> [WHAT TO DO]
Each entry needs to be retyped exactly.

[Saved entries]
- Opening Delimiter -

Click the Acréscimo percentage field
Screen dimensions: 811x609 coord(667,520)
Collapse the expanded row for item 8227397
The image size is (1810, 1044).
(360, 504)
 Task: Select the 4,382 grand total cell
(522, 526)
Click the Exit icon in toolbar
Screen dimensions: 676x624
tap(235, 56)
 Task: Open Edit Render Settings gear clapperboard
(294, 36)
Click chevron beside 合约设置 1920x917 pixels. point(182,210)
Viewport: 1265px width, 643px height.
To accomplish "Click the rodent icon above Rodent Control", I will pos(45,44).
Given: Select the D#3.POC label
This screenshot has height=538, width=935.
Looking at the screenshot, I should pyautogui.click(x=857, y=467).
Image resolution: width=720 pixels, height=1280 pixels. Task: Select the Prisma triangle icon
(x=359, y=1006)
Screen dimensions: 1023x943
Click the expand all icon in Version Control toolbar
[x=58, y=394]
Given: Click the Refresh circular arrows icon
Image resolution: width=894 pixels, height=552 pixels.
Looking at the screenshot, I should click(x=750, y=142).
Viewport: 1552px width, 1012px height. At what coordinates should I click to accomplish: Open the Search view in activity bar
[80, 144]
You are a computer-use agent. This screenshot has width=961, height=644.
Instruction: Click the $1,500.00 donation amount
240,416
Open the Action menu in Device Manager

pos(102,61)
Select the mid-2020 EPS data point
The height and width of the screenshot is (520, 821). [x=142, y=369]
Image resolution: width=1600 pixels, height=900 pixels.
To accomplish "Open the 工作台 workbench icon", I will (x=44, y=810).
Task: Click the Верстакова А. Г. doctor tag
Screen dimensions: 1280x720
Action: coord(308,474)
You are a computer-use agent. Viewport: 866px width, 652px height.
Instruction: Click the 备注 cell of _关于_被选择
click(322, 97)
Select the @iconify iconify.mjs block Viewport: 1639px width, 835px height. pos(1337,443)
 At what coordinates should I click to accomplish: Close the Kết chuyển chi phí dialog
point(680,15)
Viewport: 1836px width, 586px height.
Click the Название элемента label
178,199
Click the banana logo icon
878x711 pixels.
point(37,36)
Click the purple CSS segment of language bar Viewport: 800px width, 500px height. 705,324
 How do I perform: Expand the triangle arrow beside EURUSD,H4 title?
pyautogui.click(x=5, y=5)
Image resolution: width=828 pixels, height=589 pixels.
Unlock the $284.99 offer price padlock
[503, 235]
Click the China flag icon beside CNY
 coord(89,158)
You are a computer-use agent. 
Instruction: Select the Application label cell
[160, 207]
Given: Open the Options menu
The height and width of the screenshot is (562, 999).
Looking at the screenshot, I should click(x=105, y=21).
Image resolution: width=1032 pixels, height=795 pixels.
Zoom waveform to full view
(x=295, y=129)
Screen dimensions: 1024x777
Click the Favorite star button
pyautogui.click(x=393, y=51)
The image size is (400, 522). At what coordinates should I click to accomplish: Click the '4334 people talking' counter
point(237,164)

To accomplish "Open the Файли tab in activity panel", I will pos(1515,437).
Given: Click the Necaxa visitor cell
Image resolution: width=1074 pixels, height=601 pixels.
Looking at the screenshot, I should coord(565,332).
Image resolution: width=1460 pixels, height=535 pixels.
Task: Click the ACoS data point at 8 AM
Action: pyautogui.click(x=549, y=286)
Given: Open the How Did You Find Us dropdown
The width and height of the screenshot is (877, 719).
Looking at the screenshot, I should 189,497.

- Closing Delimiter -

> [TASK OUTPUT]
Click the Acréscimo percentage field
Screen dimensions: 811x609 coord(667,520)
Collapse the expanded row for item 8227397
The image size is (1810, 1044).
(360, 504)
 Task: Select the 4,382 grand total cell
(522, 526)
Click the Exit icon in toolbar
Screen dimensions: 676x624
tap(235, 56)
 Task: Open Edit Render Settings gear clapperboard
(294, 36)
Click chevron beside 合约设置 1920x917 pixels. point(182,210)
Viewport: 1265px width, 643px height.
To accomplish "Click the rodent icon above Rodent Control", I will pos(45,44).
Given: Select the D#3.POC label
This screenshot has height=538, width=935.
Looking at the screenshot, I should pyautogui.click(x=857, y=467).
Image resolution: width=720 pixels, height=1280 pixels. Task: Select the Prisma triangle icon
(x=359, y=1006)
Screen dimensions: 1023x943
Click the expand all icon in Version Control toolbar
[x=58, y=394]
Given: Click the Refresh circular arrows icon
Image resolution: width=894 pixels, height=552 pixels.
Looking at the screenshot, I should click(x=750, y=142).
Viewport: 1552px width, 1012px height. At what coordinates should I click to accomplish: Open the Search view in activity bar
[80, 144]
You are a computer-use agent. This screenshot has width=961, height=644.
Instruction: Click the $1,500.00 donation amount
240,416
Open the Action menu in Device Manager

pos(102,61)
Select the mid-2020 EPS data point
The height and width of the screenshot is (520, 821). [x=142, y=369]
Image resolution: width=1600 pixels, height=900 pixels.
To accomplish "Open the 工作台 workbench icon", I will (x=44, y=810).
Task: Click the Верстакова А. Г. doctor tag
Screen dimensions: 1280x720
Action: coord(308,474)
You are a computer-use agent. Viewport: 866px width, 652px height.
Instruction: Click the 备注 cell of _关于_被选择
click(322, 97)
Select the @iconify iconify.mjs block Viewport: 1639px width, 835px height. pos(1337,443)
 At what coordinates should I click to accomplish: Close the Kết chuyển chi phí dialog
point(680,15)
Viewport: 1836px width, 586px height.
Click the Название элемента label
178,199
Click the banana logo icon
878x711 pixels.
point(37,36)
Click the purple CSS segment of language bar Viewport: 800px width, 500px height. 705,324
 How do I perform: Expand the triangle arrow beside EURUSD,H4 title?
pyautogui.click(x=5, y=5)
Image resolution: width=828 pixels, height=589 pixels.
Unlock the $284.99 offer price padlock
[503, 235]
Click the China flag icon beside CNY
 coord(89,158)
You are a computer-use agent. 
Instruction: Select the Application label cell
[160, 207]
Given: Open the Options menu
The height and width of the screenshot is (562, 999).
Looking at the screenshot, I should click(x=105, y=21).
Image resolution: width=1032 pixels, height=795 pixels.
Zoom waveform to full view
(x=295, y=129)
Screen dimensions: 1024x777
Click the Favorite star button
pyautogui.click(x=393, y=51)
The image size is (400, 522). At what coordinates should I click to accomplish: Click the '4334 people talking' counter
point(237,164)

To accomplish "Open the Файли tab in activity panel", I will pos(1515,437).
Given: Click the Necaxa visitor cell
Image resolution: width=1074 pixels, height=601 pixels.
Looking at the screenshot, I should coord(565,332).
Image resolution: width=1460 pixels, height=535 pixels.
Task: Click the ACoS data point at 8 AM
Action: pyautogui.click(x=549, y=286)
Given: Open the How Did You Find Us dropdown
The width and height of the screenshot is (877, 719).
Looking at the screenshot, I should 189,497.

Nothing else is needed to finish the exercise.